Start of Data shown

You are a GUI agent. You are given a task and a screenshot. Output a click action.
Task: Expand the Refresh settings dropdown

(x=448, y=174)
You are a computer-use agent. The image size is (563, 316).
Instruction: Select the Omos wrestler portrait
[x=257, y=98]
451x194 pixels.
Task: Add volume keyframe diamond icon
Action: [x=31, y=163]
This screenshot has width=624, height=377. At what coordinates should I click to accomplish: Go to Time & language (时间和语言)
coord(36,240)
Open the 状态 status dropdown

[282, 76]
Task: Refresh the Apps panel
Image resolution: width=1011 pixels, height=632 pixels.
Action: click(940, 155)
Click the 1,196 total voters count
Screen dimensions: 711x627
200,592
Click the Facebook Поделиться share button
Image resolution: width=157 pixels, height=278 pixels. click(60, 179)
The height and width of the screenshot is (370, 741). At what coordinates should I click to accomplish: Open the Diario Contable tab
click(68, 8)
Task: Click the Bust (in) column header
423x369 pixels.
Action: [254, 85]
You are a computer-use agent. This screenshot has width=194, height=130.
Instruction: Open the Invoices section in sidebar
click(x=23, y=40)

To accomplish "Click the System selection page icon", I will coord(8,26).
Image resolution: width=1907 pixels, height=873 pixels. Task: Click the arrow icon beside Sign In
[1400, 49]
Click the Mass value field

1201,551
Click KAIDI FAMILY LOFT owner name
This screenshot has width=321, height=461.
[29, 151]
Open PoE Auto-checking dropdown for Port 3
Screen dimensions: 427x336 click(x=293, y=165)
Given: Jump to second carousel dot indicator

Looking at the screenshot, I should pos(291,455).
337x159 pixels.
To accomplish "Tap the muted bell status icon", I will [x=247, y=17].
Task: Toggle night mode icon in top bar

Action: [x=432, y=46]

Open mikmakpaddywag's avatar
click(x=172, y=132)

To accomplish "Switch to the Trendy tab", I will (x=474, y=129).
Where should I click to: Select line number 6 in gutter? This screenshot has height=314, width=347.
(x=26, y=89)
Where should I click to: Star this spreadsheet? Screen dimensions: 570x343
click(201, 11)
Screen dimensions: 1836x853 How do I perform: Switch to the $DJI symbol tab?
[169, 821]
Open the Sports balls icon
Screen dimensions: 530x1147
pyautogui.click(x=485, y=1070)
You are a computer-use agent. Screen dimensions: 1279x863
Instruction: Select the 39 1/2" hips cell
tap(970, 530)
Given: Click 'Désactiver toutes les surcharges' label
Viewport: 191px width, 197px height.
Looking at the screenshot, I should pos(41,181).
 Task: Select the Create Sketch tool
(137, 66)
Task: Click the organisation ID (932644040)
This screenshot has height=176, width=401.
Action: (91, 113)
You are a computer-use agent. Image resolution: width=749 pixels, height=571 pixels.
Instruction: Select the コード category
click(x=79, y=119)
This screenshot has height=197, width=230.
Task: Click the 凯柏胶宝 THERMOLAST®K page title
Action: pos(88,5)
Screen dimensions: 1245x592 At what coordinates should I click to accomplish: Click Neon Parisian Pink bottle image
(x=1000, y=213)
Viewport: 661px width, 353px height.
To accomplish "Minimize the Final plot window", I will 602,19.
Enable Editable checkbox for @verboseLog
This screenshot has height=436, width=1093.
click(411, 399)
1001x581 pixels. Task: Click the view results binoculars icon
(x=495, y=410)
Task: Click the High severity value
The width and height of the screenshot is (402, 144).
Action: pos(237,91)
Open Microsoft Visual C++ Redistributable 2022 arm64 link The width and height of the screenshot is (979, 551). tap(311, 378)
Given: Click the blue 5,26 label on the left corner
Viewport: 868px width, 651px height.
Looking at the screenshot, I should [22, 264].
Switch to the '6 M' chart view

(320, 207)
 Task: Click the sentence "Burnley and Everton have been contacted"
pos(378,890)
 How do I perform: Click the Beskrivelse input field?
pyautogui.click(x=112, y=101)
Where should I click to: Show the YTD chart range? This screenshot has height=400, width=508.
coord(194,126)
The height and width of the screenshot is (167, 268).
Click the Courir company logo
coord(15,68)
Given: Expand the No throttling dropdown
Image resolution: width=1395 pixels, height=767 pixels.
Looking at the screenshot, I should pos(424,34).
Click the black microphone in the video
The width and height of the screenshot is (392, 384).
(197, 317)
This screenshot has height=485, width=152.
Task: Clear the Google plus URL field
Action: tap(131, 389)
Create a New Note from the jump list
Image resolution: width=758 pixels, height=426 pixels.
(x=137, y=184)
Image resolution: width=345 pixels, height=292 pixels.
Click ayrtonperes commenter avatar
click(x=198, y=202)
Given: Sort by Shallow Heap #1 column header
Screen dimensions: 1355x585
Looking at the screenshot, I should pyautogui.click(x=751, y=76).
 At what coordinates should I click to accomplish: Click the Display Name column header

End of Data shown

Goal of the exercise -> Copy every line where the word "computer" is present in the entries above.

Response to this exercise ->
You are a computer-use agent. The image size is (563, 316).
You are a computer-use agent. This screenshot has width=194, height=130.
You are a computer-use agent. Screen dimensions: 1279x863
You are a computer-use agent. Image resolution: width=749 pixels, height=571 pixels.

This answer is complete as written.